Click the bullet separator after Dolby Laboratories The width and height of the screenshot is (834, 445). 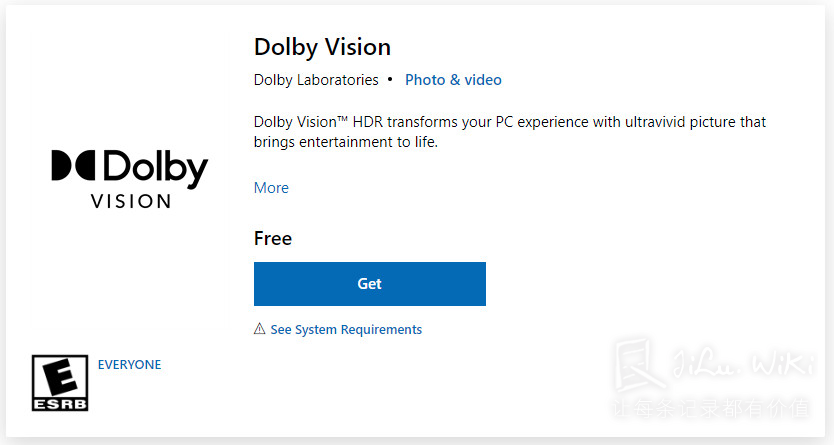(390, 79)

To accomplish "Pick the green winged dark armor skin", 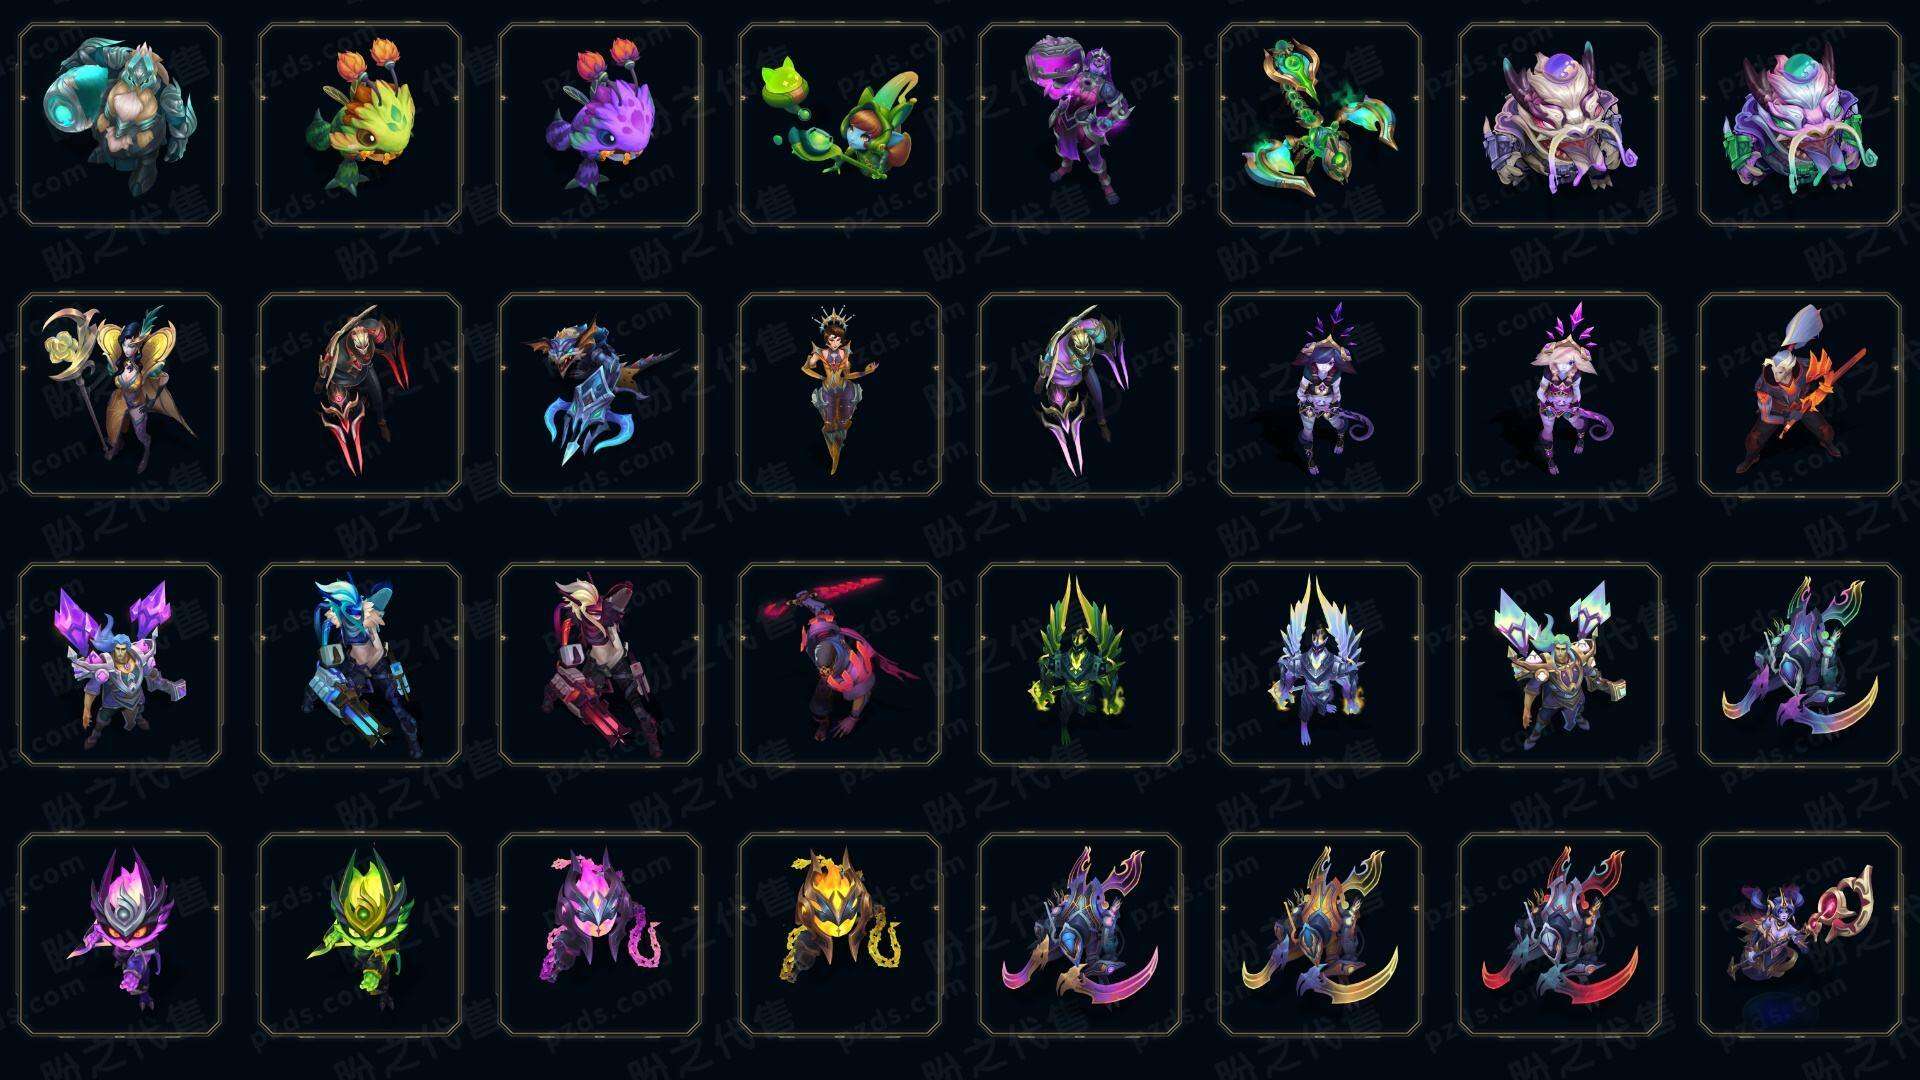I will click(x=1080, y=664).
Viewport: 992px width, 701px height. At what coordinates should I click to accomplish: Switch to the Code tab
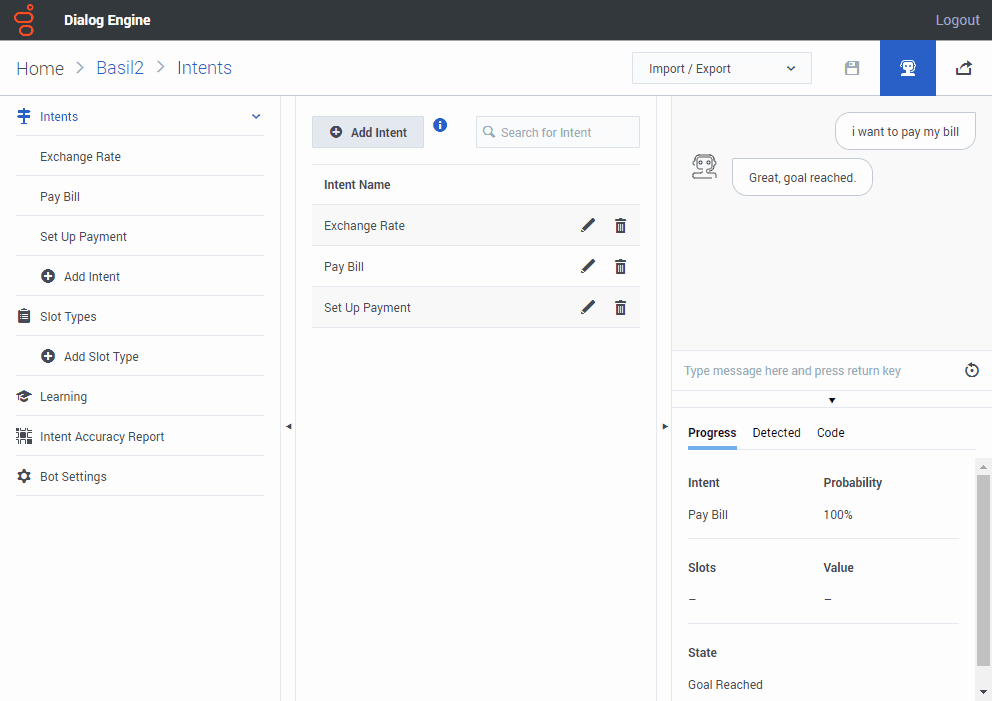tap(830, 433)
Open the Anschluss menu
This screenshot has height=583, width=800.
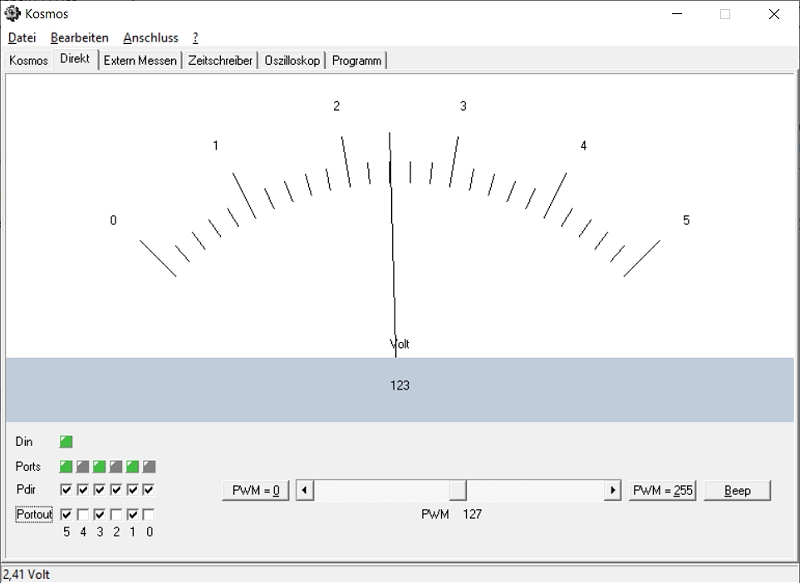(x=150, y=38)
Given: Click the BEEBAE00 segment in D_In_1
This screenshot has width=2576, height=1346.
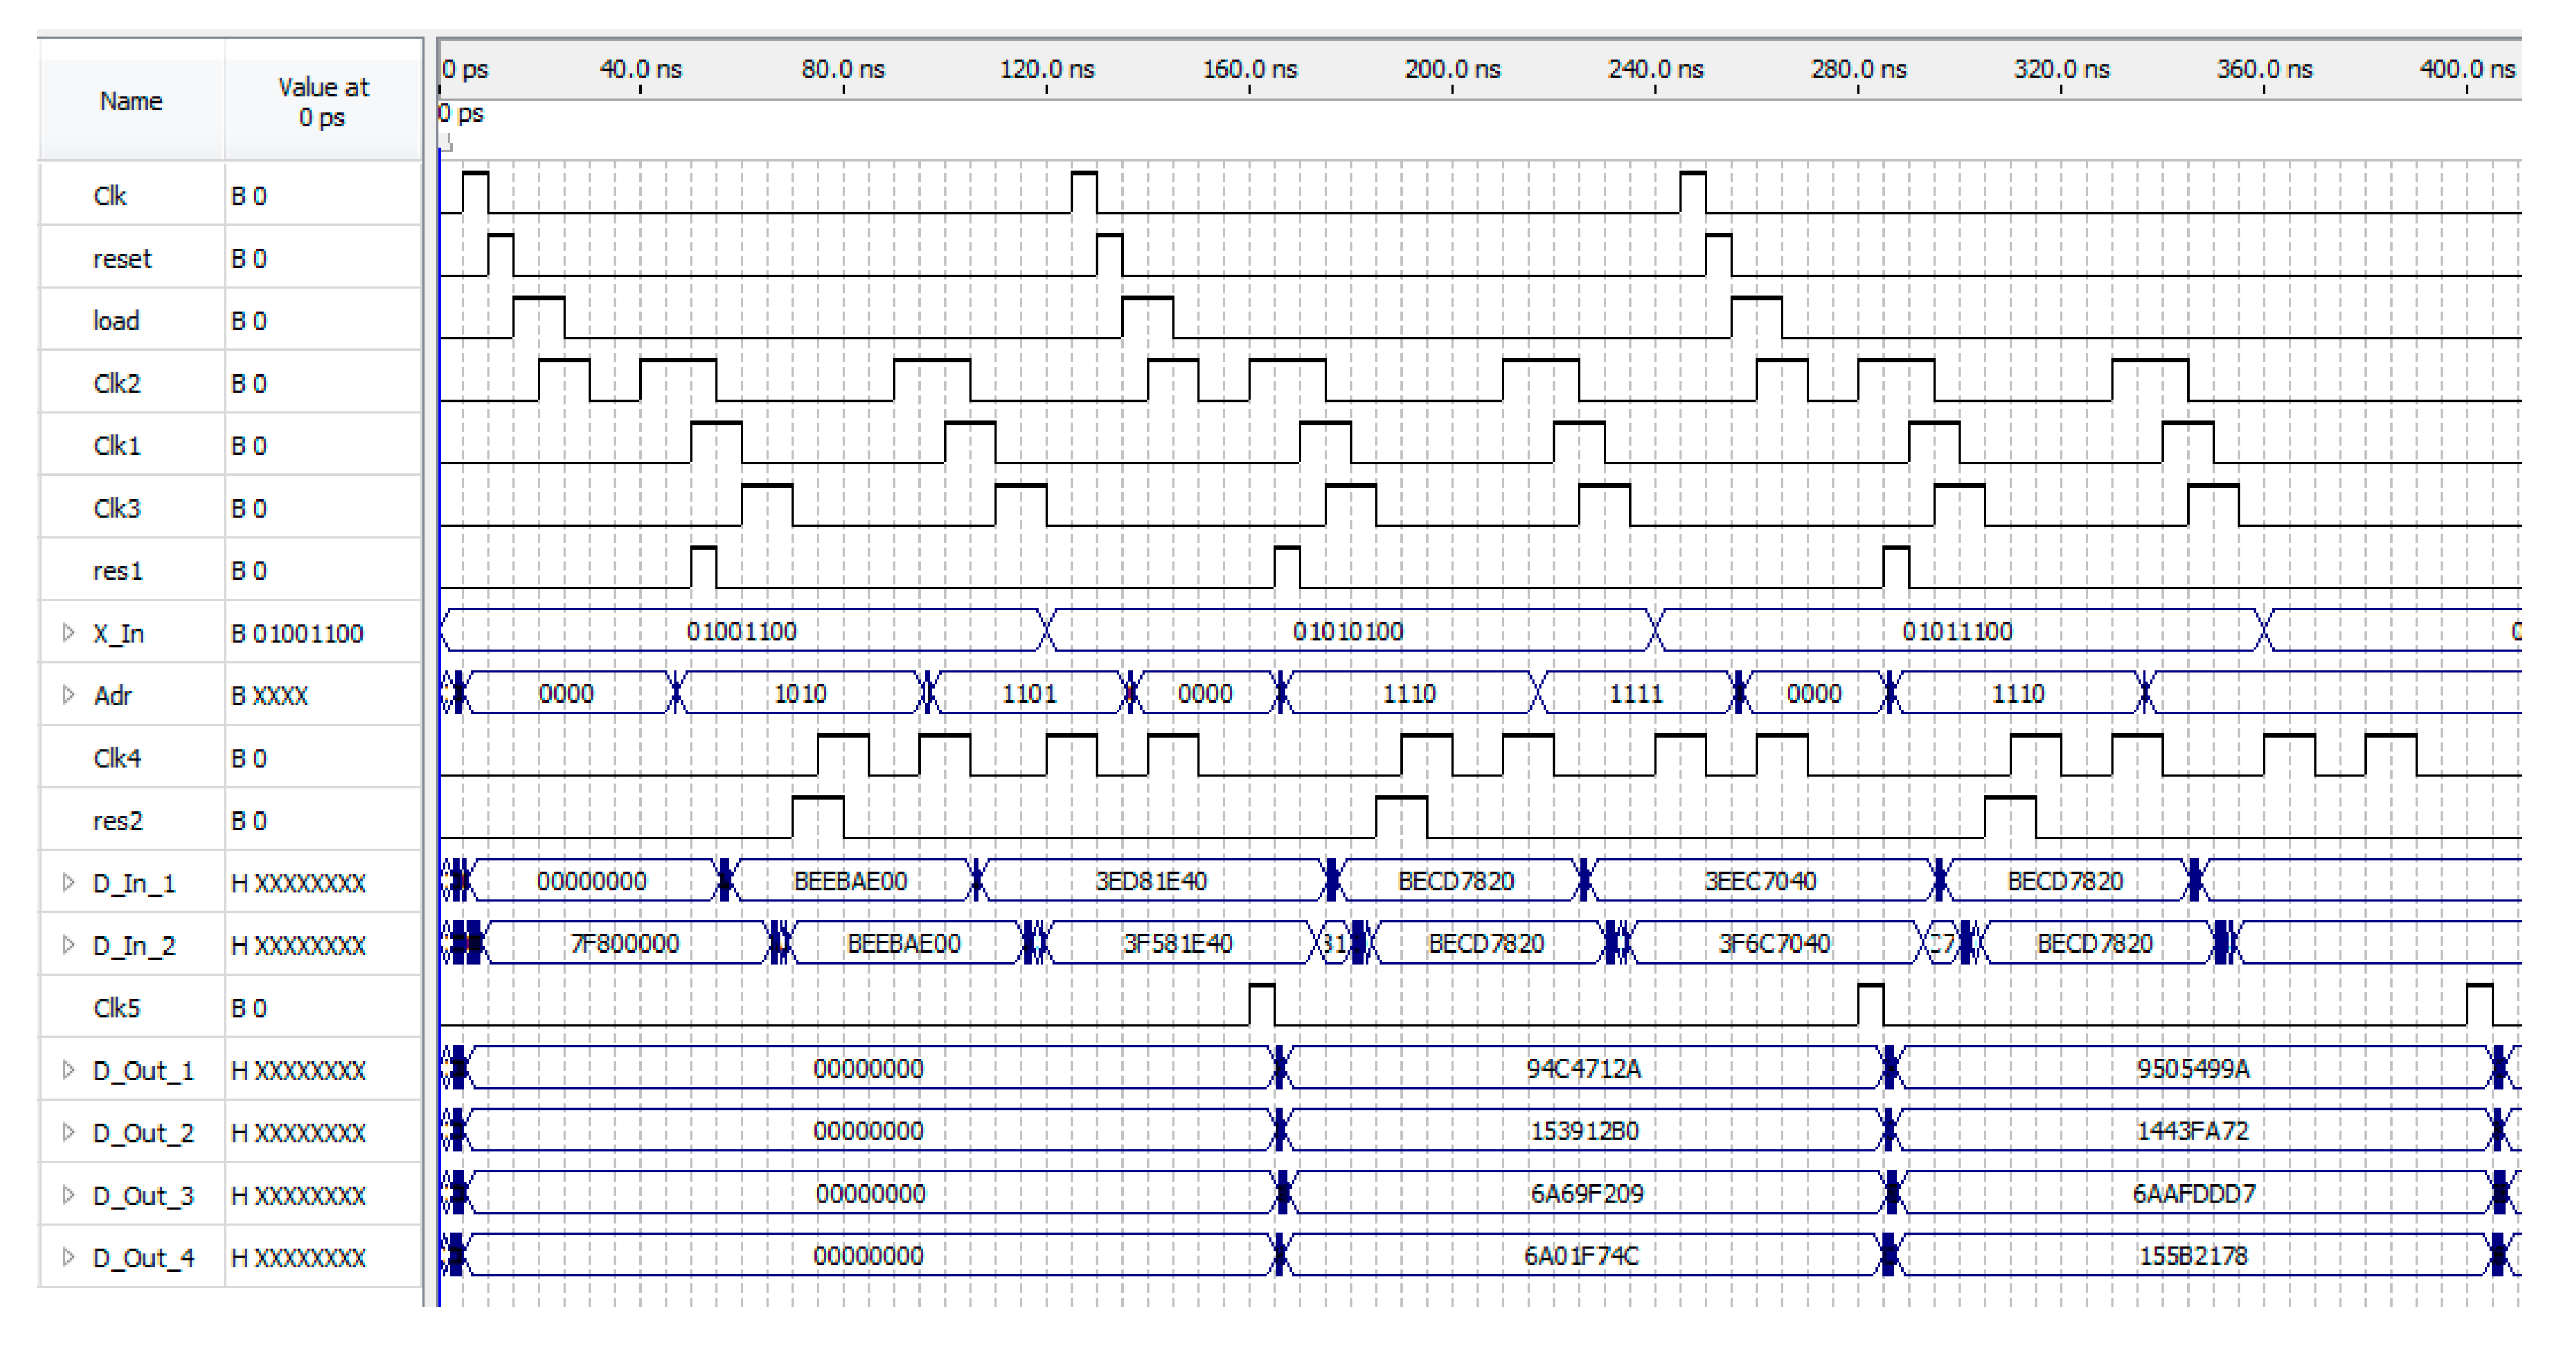Looking at the screenshot, I should (x=850, y=882).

____________________

Given instruction: Can you replace "Switch to" with "Go to" in the data from the line containing "Viewport: 992px width, 701px" through the end of the data, inclusive, and return only those lines, with everything else unchanged and the pictures left out?

Written solution:
Viewport: 992px width, 701px height. At what coordinates should I click to accomplish: Go to the Code tab
tap(830, 433)
Open the Anschluss menu
This screenshot has height=583, width=800.
(x=150, y=38)
Given: Click the BEEBAE00 segment in D_In_1
This screenshot has width=2576, height=1346.
Looking at the screenshot, I should (x=850, y=882).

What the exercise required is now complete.